• **Task instructions**
Start at the top line and retype the data exactly through to the end.

START Data for review

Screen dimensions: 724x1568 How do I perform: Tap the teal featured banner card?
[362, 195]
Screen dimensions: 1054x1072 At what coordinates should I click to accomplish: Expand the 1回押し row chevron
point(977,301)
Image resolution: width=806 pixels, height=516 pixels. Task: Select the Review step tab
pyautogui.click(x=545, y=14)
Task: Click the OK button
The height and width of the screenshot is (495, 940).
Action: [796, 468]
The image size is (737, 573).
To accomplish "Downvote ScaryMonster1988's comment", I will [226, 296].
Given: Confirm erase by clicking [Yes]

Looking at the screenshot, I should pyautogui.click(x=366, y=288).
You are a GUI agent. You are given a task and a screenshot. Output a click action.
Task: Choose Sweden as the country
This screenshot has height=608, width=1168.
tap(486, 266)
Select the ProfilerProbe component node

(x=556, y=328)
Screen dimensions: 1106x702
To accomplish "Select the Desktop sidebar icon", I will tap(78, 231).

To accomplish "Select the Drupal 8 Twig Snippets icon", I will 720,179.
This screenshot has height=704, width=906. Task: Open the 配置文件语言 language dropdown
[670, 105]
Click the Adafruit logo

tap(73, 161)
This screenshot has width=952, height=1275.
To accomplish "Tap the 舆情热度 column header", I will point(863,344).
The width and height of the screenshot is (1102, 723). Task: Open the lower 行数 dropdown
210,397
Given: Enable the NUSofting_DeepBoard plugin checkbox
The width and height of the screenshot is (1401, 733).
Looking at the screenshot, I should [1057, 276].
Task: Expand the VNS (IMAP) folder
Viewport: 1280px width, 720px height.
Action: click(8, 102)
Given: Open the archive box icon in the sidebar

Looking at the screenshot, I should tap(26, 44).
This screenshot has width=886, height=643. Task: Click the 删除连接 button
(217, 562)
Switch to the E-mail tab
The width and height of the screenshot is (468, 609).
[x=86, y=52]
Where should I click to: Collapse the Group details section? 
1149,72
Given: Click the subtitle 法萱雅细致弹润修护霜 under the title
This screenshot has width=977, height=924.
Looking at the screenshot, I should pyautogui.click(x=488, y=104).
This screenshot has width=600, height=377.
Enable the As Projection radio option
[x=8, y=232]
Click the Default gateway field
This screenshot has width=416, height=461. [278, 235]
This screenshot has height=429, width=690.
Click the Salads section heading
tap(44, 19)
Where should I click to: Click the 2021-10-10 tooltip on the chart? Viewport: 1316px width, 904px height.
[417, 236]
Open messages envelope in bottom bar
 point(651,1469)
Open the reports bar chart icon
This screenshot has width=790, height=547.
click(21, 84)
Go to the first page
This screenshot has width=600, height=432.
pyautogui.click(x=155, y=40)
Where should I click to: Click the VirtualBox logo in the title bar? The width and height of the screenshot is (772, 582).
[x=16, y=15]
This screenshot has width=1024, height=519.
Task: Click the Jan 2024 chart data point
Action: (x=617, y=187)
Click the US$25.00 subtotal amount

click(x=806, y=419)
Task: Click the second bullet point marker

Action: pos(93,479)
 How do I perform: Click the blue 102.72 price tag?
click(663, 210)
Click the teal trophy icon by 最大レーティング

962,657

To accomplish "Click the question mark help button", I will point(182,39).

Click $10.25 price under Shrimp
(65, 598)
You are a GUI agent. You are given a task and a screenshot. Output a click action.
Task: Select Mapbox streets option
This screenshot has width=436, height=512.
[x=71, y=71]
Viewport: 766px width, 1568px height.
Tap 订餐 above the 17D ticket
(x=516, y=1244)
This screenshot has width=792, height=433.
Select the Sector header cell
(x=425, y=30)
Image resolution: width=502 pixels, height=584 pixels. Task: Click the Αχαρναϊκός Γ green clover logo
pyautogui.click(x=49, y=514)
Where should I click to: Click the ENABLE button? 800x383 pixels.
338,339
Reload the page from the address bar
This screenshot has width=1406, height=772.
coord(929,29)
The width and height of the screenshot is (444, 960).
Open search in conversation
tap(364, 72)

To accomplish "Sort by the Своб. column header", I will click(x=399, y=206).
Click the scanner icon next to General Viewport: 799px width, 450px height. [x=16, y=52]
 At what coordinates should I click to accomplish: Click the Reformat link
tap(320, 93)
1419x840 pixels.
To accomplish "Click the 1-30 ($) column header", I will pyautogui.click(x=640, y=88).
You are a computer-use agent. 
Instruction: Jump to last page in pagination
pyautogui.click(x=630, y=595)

END Data for review

• **Response box**
Screen dimensions: 724x1568 How do I perform: Tap the teal featured banner card?
[362, 195]
Screen dimensions: 1054x1072 At what coordinates should I click to accomplish: Expand the 1回押し row chevron
point(977,301)
Image resolution: width=806 pixels, height=516 pixels. Task: Select the Review step tab
pyautogui.click(x=545, y=14)
Task: Click the OK button
The height and width of the screenshot is (495, 940).
Action: [796, 468]
The image size is (737, 573).
To accomplish "Downvote ScaryMonster1988's comment", I will [226, 296].
Given: Confirm erase by clicking [Yes]

Looking at the screenshot, I should pyautogui.click(x=366, y=288).
You are a GUI agent. You are given a task and a screenshot. Output a click action.
Task: Choose Sweden as the country
This screenshot has height=608, width=1168.
tap(486, 266)
Select the ProfilerProbe component node

(x=556, y=328)
Screen dimensions: 1106x702
To accomplish "Select the Desktop sidebar icon", I will tap(78, 231).

To accomplish "Select the Drupal 8 Twig Snippets icon", I will 720,179.
This screenshot has height=704, width=906. Task: Open the 配置文件语言 language dropdown
[670, 105]
Click the Adafruit logo

tap(73, 161)
This screenshot has width=952, height=1275.
To accomplish "Tap the 舆情热度 column header", I will point(863,344).
The width and height of the screenshot is (1102, 723). Task: Open the lower 行数 dropdown
210,397
Given: Enable the NUSofting_DeepBoard plugin checkbox
The width and height of the screenshot is (1401, 733).
Looking at the screenshot, I should [1057, 276].
Task: Expand the VNS (IMAP) folder
Viewport: 1280px width, 720px height.
Action: click(8, 102)
Given: Open the archive box icon in the sidebar

Looking at the screenshot, I should tap(26, 44).
This screenshot has width=886, height=643. Task: Click the 删除连接 button
(217, 562)
Switch to the E-mail tab
The width and height of the screenshot is (468, 609).
[x=86, y=52]
Where should I click to: Collapse the Group details section? 
1149,72
Given: Click the subtitle 法萱雅细致弹润修护霜 under the title
This screenshot has width=977, height=924.
Looking at the screenshot, I should pyautogui.click(x=488, y=104).
This screenshot has width=600, height=377.
Enable the As Projection radio option
[x=8, y=232]
Click the Default gateway field
This screenshot has width=416, height=461. [278, 235]
This screenshot has height=429, width=690.
Click the Salads section heading
tap(44, 19)
Where should I click to: Click the 2021-10-10 tooltip on the chart? Viewport: 1316px width, 904px height.
[417, 236]
Open messages envelope in bottom bar
 point(651,1469)
Open the reports bar chart icon
This screenshot has width=790, height=547.
click(21, 84)
Go to the first page
This screenshot has width=600, height=432.
pyautogui.click(x=155, y=40)
Where should I click to: Click the VirtualBox logo in the title bar? The width and height of the screenshot is (772, 582).
[x=16, y=15]
This screenshot has width=1024, height=519.
Task: Click the Jan 2024 chart data point
Action: (x=617, y=187)
Click the US$25.00 subtotal amount

click(x=806, y=419)
Task: Click the second bullet point marker

Action: pos(93,479)
 How do I perform: Click the blue 102.72 price tag?
click(663, 210)
Click the teal trophy icon by 最大レーティング

962,657

To accomplish "Click the question mark help button", I will point(182,39).

Click $10.25 price under Shrimp
(65, 598)
You are a GUI agent. You are given a task and a screenshot. Output a click action.
Task: Select Mapbox streets option
This screenshot has width=436, height=512.
[x=71, y=71]
Viewport: 766px width, 1568px height.
Tap 订餐 above the 17D ticket
(x=516, y=1244)
This screenshot has width=792, height=433.
Select the Sector header cell
(x=425, y=30)
Image resolution: width=502 pixels, height=584 pixels. Task: Click the Αχαρναϊκός Γ green clover logo
pyautogui.click(x=49, y=514)
Where should I click to: Click the ENABLE button? 800x383 pixels.
338,339
Reload the page from the address bar
This screenshot has width=1406, height=772.
coord(929,29)
The width and height of the screenshot is (444, 960).
Open search in conversation
tap(364, 72)

To accomplish "Sort by the Своб. column header", I will click(x=399, y=206).
Click the scanner icon next to General Viewport: 799px width, 450px height. [x=16, y=52]
 At what coordinates should I click to accomplish: Click the Reformat link
tap(320, 93)
1419x840 pixels.
To accomplish "Click the 1-30 ($) column header", I will pyautogui.click(x=640, y=88).
You are a computer-use agent. 
Instruction: Jump to last page in pagination
pyautogui.click(x=630, y=595)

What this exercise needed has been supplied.